Z-test without afecting the z-buffer

Can I use glDepthMask to draw smoke (as particles) when I don’t wanna sort they?:

glBindTexture(GL_TEXTURE_2D, GLuint);
// draw particles (not from back-to-front)


Will be all particles blended visibly.
(Sorry - Language problems)

Well, what happens if you try it? If it works, then it works. If it doesn’t work, then it doesn’t work.

Some blending functions require depth soring, others don’t. Since you didn’t say what function you use, I can’t say if you have to sort or not.

I haven’t it tested, I’m now in a internet coffe (I don’t have web at home). I wrote to this page because I see this function 1st time in my life and I don’t know exatcly what how work it.
I use glBlendFunc(GL_SRC_ALPHA, GL_ONE);

Oh, yeah, I forget. How can I sort my particles quick. They are struct types:
struct Particle {
GLfloat x, y, z; // position
GLfloat vx, vy, vz; // vector
… };
And they’re stored in a std::set object.

Additive blending doesn’t need sorting, so it should work by disabling depth writes and just draw everything.

One more question. If my particles are black and alpha is in range 0-255 (in texture). Will be they visible in the scene (as a black smoke)?

With that blending function; no. You’re adding zero (black) to the frame buffer, which does nothing to the color in the frame buffer.

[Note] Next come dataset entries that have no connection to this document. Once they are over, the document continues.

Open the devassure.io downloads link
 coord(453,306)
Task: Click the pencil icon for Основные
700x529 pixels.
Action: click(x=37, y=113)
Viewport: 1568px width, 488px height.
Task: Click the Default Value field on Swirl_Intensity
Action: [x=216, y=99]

I’m not sure I remember correct, but I think you can do it with interpolation instead of additive blending; glBlendFunc(GL_SRC_ALPHA, GL_ONE_MINUS_SRC_ALPHA). This blending function usually requires sorting to work properly, but in this case you can get it to work without sorting. I did it like this before, and it worked great. This way, you can use the alpha channel as the thickness of the smoke, and the color channel as the color of the smoke.

Ok, thanks. And what if I use:

That is like having blending disabled. GL_ZERO will cause nothing of the frame buffer to show through the smoke, independent of the alpha value.

I suggest you take a real look at the blending operation; what the blending equation really does and how the blending factors affect the equation. the Red Book , chapter 7, is a good start.